== AIM OF THE EXERCISE ==
Pictures stay out of the copy. Transcribe exactly, and only, the line with "The width and" through the last line of the entries below.

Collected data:
★ ★ ★ ★ ★

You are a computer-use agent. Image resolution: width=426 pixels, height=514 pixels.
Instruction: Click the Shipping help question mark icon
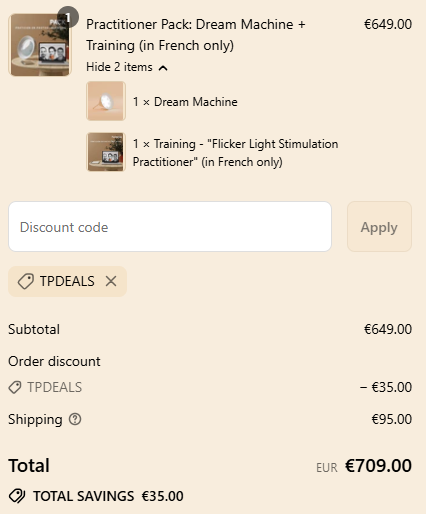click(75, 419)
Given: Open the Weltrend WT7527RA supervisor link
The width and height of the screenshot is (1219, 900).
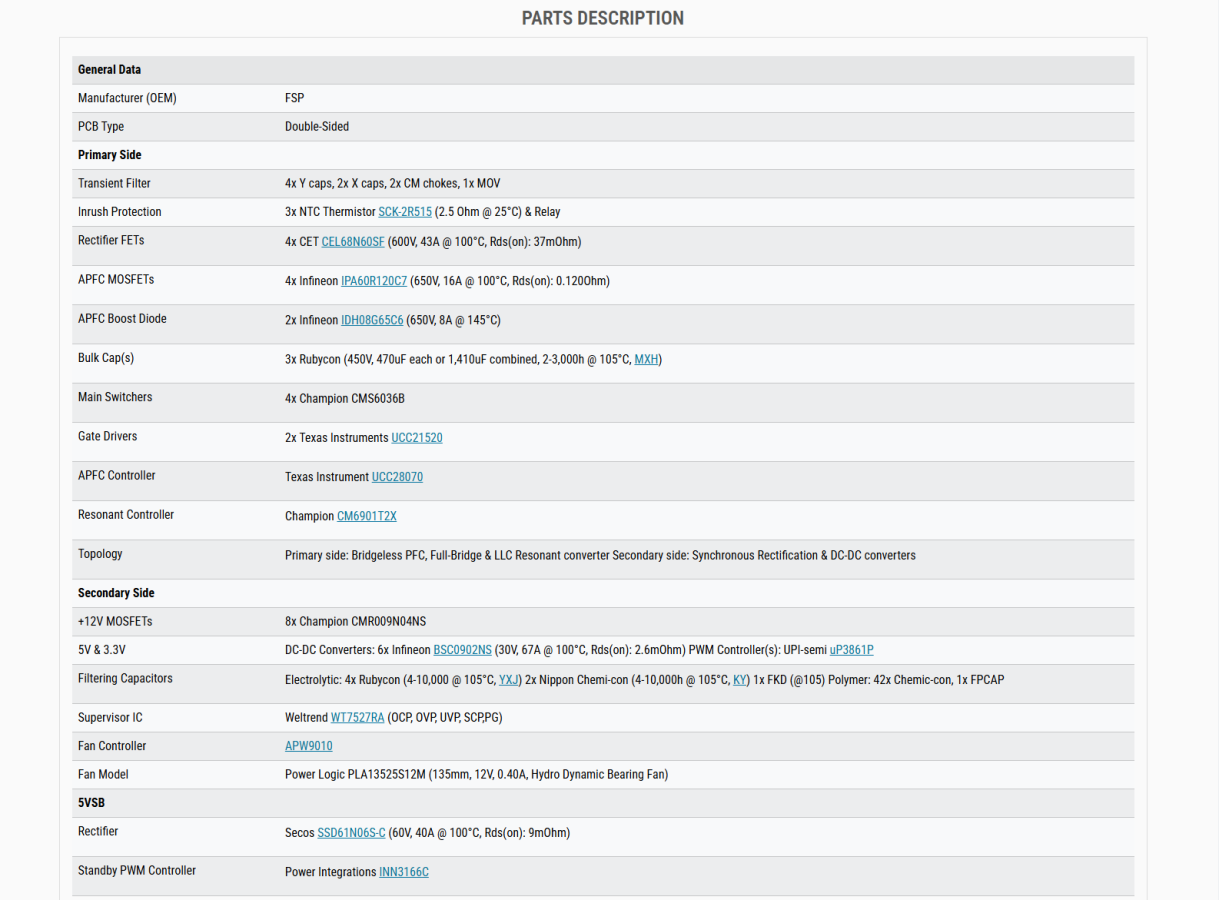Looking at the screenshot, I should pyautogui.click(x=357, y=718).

★ ★ ★ ★ ★

== YOUR RESPONSE ==
The width and height of the screenshot is (1219, 900).
Looking at the screenshot, I should pyautogui.click(x=357, y=718).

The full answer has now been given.